Although the current model looks at features like whether the word was capitalized, for instance, it's likely that it has learned that locations often come after prepositions like 'in ' or 'going to ' and may be overfitting to this.
In future releases we will include internal or user-specified lookup tables so that the model will be much better at picking out city names, like 'Sydney', and label them as location entities. We'll also include some tools for creating character ngram features that may help extract custom entities. For now I'd assume it's nothing you did wrong. You could try adding a single Sydney
training example labelled as a location entity and see if it works.
Hope it helps
@twhughes ... Thanks for the reply..... here, Sydney is infact present in the training data but once again when data is trained, I give it as "get me weather in sydney" right? so even if I had trained it, while training the story or conversing with the bot through DMM, in the conversation we dont always mention the location and has to be captured separately.
Now having said this, I went through this example of Weatherbot: https://github.com/JustinaPetr/Weatherbot_Tutorial.git where there is also a video tutorial...! In this video, the scenarios is carried out to find the weather in a specific place. The bot had accepted the location without any preposition identifier....
This caused the confusion if there is anything in the Pipeline I need to alter....
Pls let me know...
Just to be clear, did you add a few examples of one-word inputs with city as an entity? Like:
{
"text": "Canada",
"intent": "inform",
"entities": [
{
"start": 0,
"end": 6,
"value": "Canada",
"entity": "location"
}
]
}
for example? @JustinaPetr said that she included some like this when she did the demo. Since this is a demo one can expect less ideal performance.

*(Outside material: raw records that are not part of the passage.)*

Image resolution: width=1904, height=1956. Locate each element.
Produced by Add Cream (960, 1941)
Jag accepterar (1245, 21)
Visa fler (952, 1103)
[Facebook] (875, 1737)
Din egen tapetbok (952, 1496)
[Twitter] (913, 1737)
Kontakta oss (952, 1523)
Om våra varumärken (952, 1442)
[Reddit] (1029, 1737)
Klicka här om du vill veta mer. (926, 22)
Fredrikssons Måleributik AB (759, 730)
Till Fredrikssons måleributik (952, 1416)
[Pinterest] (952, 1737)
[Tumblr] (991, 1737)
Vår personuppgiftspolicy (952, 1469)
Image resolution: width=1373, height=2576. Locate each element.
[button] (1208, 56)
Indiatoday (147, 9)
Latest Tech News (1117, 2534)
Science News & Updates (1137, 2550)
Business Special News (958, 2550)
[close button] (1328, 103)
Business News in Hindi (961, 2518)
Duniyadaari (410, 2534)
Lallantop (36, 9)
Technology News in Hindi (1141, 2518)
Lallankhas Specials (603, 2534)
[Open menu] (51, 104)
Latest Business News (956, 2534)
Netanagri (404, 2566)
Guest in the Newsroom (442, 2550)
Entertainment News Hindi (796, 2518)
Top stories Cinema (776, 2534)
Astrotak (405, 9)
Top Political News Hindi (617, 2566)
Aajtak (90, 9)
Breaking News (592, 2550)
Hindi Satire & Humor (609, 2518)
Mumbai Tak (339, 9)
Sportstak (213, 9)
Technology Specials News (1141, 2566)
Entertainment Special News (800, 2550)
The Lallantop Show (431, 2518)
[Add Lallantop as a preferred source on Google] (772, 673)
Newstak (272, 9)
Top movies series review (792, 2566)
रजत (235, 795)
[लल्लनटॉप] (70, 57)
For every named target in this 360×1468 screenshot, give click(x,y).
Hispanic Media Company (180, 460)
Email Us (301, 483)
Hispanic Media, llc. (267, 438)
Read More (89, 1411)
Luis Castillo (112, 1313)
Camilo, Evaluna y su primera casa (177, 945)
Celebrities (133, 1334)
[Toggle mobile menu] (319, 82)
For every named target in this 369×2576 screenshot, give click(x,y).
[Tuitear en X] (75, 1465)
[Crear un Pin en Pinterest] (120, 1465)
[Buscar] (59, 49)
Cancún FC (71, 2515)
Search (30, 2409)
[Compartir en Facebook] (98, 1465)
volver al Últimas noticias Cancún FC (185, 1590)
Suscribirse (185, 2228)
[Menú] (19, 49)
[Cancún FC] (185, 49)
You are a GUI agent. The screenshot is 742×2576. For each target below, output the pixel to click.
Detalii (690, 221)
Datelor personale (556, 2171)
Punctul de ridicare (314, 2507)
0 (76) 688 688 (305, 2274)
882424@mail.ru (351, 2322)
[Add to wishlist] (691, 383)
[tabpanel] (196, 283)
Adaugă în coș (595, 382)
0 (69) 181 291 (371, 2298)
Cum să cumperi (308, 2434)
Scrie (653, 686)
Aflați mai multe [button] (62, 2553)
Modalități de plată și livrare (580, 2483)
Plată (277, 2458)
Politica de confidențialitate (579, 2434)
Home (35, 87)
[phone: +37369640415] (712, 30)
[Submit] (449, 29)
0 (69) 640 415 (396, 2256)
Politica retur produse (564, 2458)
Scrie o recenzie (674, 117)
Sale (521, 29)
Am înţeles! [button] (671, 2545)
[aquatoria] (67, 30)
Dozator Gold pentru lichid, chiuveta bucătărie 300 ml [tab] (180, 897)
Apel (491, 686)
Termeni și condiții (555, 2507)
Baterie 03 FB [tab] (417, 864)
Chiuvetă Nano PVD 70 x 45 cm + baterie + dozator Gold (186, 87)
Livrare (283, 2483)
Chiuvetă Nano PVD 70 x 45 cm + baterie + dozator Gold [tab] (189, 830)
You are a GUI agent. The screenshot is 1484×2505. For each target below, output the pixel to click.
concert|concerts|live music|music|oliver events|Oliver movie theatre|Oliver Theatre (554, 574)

In general usage you should supply your own training data to cover what use cases you expect and the more examples the merrier.
to answer your question, the pipeline looks fine to me
Hey @Sramperu.
Regarding the entities, I agree with @twhughes - it's actually quite complicated to train the model so that it would know that 'Sydney' alone is a city name. The only thing that might be different about the weatherbot tutorial and the data you have is that in weatherbot tutorial dataset I actually have a few examples of those one-word city inputs and that's why sometimes (but unfortunately not all the time) it extracts the city without a preposition. So just like @twhughes suggested, try adding some examples like this as well.
Hi @twhughes , any update on this please?
@vivekanon No update, sorry.